Data extract.
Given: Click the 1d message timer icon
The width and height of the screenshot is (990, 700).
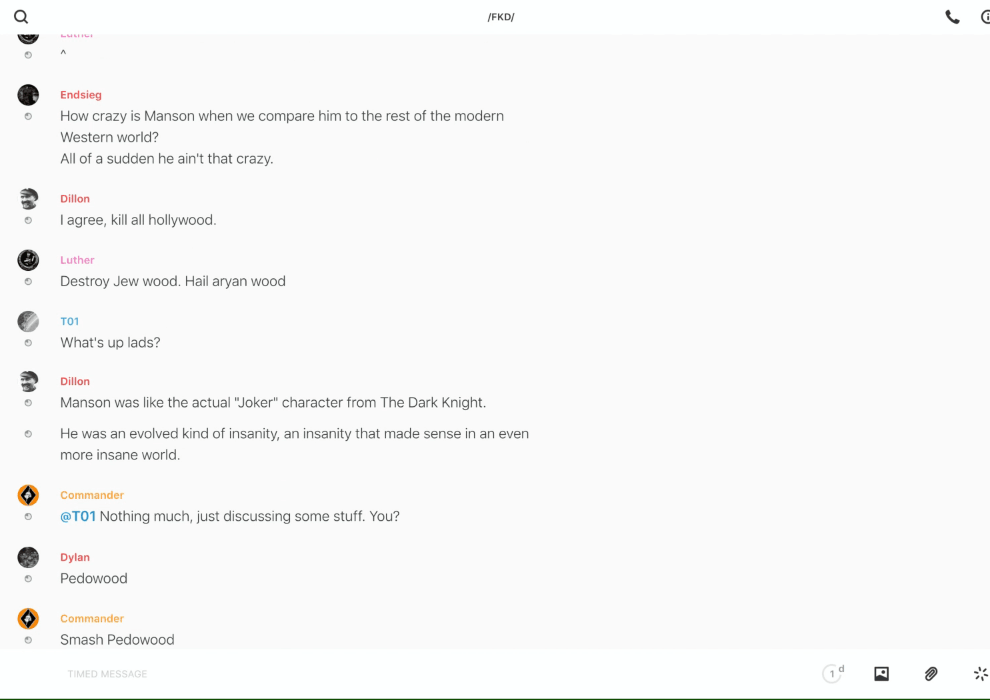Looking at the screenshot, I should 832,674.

---

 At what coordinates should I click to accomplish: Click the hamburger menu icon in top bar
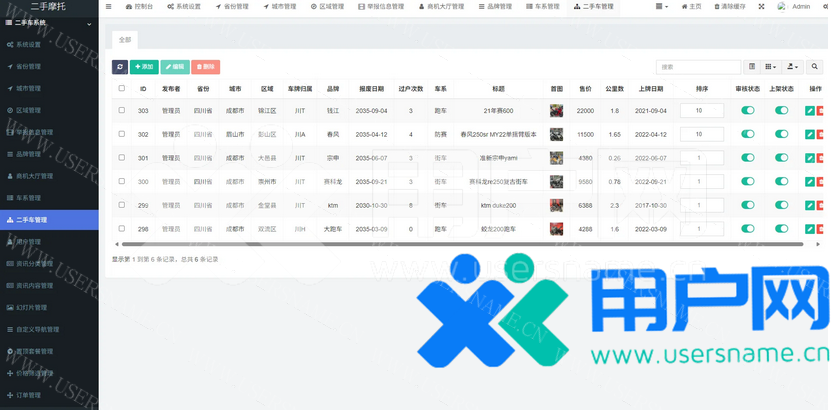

---

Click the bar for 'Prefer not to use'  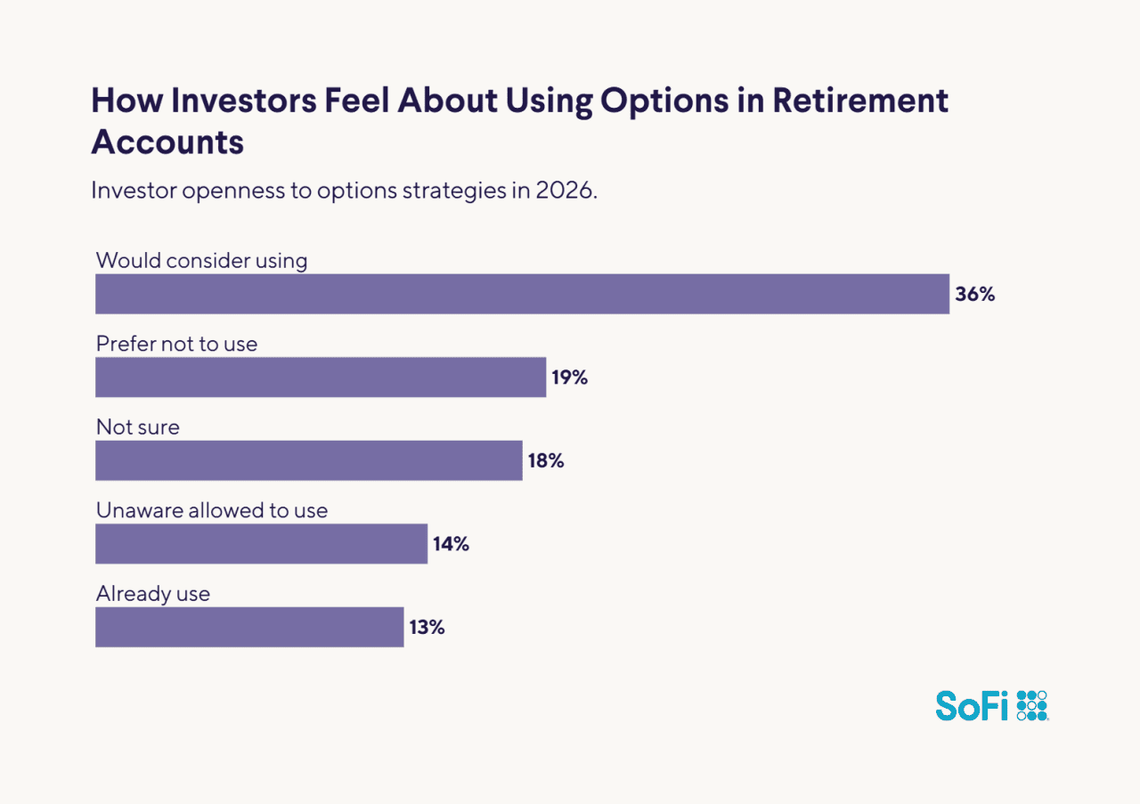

Objective.
Recast the part that opens with the line containing "Given: Click the 1d message timer icon" and closes with the line containing "Looking at the screenshot, I should 832,674." as a JSON list of strings, one string per line, leaving out blank lines and the picture.

Written solution.
[
  "Given: Click the 1d message timer icon",
  "The width and height of the screenshot is (990, 700).",
  "Looking at the screenshot, I should 832,674."
]